§ **Exercise brief**: Could you rewrite all of the material below, changing "GUI agent" to "interface agent" wherever it occurs and leaving everything else unchanged?

__________

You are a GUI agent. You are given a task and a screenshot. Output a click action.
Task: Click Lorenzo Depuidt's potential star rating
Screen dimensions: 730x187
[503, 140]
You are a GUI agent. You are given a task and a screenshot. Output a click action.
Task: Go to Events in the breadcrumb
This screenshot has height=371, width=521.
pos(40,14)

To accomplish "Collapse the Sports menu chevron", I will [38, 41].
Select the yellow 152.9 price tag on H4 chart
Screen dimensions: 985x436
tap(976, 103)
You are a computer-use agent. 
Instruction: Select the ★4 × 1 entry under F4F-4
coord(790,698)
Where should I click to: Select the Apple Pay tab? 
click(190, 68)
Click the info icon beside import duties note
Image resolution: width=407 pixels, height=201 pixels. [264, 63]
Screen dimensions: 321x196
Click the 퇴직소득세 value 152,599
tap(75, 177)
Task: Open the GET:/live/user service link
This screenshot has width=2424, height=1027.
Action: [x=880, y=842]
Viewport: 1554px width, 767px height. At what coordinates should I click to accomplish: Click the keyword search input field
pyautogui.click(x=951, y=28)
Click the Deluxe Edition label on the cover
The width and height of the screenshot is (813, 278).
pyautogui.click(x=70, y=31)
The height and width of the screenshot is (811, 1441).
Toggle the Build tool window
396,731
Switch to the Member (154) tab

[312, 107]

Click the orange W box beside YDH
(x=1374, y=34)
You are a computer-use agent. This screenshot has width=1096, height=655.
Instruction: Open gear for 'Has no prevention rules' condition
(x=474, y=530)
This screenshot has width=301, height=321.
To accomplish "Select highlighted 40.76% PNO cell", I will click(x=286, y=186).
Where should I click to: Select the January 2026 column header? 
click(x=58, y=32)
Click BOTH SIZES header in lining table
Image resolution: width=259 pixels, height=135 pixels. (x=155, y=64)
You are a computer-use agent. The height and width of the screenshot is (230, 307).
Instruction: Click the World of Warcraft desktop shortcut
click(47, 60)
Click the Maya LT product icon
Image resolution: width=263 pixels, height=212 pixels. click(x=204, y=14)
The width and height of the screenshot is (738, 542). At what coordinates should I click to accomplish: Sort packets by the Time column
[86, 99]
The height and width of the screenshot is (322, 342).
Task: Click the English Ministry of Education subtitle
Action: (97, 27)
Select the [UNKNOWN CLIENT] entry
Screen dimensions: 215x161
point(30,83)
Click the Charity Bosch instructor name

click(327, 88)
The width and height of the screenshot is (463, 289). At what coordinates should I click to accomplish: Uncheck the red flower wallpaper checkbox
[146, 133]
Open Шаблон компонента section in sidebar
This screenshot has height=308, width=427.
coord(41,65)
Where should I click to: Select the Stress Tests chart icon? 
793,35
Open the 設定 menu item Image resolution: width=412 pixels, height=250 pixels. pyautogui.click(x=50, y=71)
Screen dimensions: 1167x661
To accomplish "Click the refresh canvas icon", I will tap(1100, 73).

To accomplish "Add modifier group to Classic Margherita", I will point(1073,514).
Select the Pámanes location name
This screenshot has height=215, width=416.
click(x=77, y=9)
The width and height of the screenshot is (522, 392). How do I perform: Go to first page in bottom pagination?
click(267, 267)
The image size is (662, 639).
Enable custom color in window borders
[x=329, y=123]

__________

§ **Task result**:
You are a interface agent. You are given a task and a screenshot. Output a click action.
Task: Click Lorenzo Depuidt's potential star rating
Screen dimensions: 730x187
[503, 140]
You are a interface agent. You are given a task and a screenshot. Output a click action.
Task: Go to Events in the breadcrumb
This screenshot has height=371, width=521.
pos(40,14)

To accomplish "Collapse the Sports menu chevron", I will [38, 41].
Select the yellow 152.9 price tag on H4 chart
Screen dimensions: 985x436
tap(976, 103)
You are a computer-use agent. 
Instruction: Select the ★4 × 1 entry under F4F-4
coord(790,698)
Where should I click to: Select the Apple Pay tab? 
click(190, 68)
Click the info icon beside import duties note
Image resolution: width=407 pixels, height=201 pixels. [264, 63]
Screen dimensions: 321x196
Click the 퇴직소득세 value 152,599
tap(75, 177)
Task: Open the GET:/live/user service link
This screenshot has width=2424, height=1027.
Action: [x=880, y=842]
Viewport: 1554px width, 767px height. At what coordinates should I click to accomplish: Click the keyword search input field
pyautogui.click(x=951, y=28)
Click the Deluxe Edition label on the cover
The width and height of the screenshot is (813, 278).
pyautogui.click(x=70, y=31)
The height and width of the screenshot is (811, 1441).
Toggle the Build tool window
396,731
Switch to the Member (154) tab

[312, 107]

Click the orange W box beside YDH
(x=1374, y=34)
You are a computer-use agent. This screenshot has width=1096, height=655.
Instruction: Open gear for 'Has no prevention rules' condition
(x=474, y=530)
This screenshot has width=301, height=321.
To accomplish "Select highlighted 40.76% PNO cell", I will click(x=286, y=186).
Where should I click to: Select the January 2026 column header? 
click(x=58, y=32)
Click BOTH SIZES header in lining table
Image resolution: width=259 pixels, height=135 pixels. (x=155, y=64)
You are a computer-use agent. The height and width of the screenshot is (230, 307).
Instruction: Click the World of Warcraft desktop shortcut
click(47, 60)
Click the Maya LT product icon
Image resolution: width=263 pixels, height=212 pixels. click(x=204, y=14)
The width and height of the screenshot is (738, 542). At what coordinates should I click to accomplish: Sort packets by the Time column
[86, 99]
The height and width of the screenshot is (322, 342).
Task: Click the English Ministry of Education subtitle
Action: (97, 27)
Select the [UNKNOWN CLIENT] entry
Screen dimensions: 215x161
point(30,83)
Click the Charity Bosch instructor name

click(327, 88)
The width and height of the screenshot is (463, 289). At what coordinates should I click to accomplish: Uncheck the red flower wallpaper checkbox
[146, 133]
Open Шаблон компонента section in sidebar
This screenshot has height=308, width=427.
coord(41,65)
Where should I click to: Select the Stress Tests chart icon? 
793,35
Open the 設定 menu item Image resolution: width=412 pixels, height=250 pixels. pyautogui.click(x=50, y=71)
Screen dimensions: 1167x661
To accomplish "Click the refresh canvas icon", I will tap(1100, 73).

To accomplish "Add modifier group to Classic Margherita", I will point(1073,514).
Select the Pámanes location name
This screenshot has height=215, width=416.
click(x=77, y=9)
The width and height of the screenshot is (522, 392). How do I perform: Go to first page in bottom pagination?
click(267, 267)
The image size is (662, 639).
Enable custom color in window borders
[x=329, y=123]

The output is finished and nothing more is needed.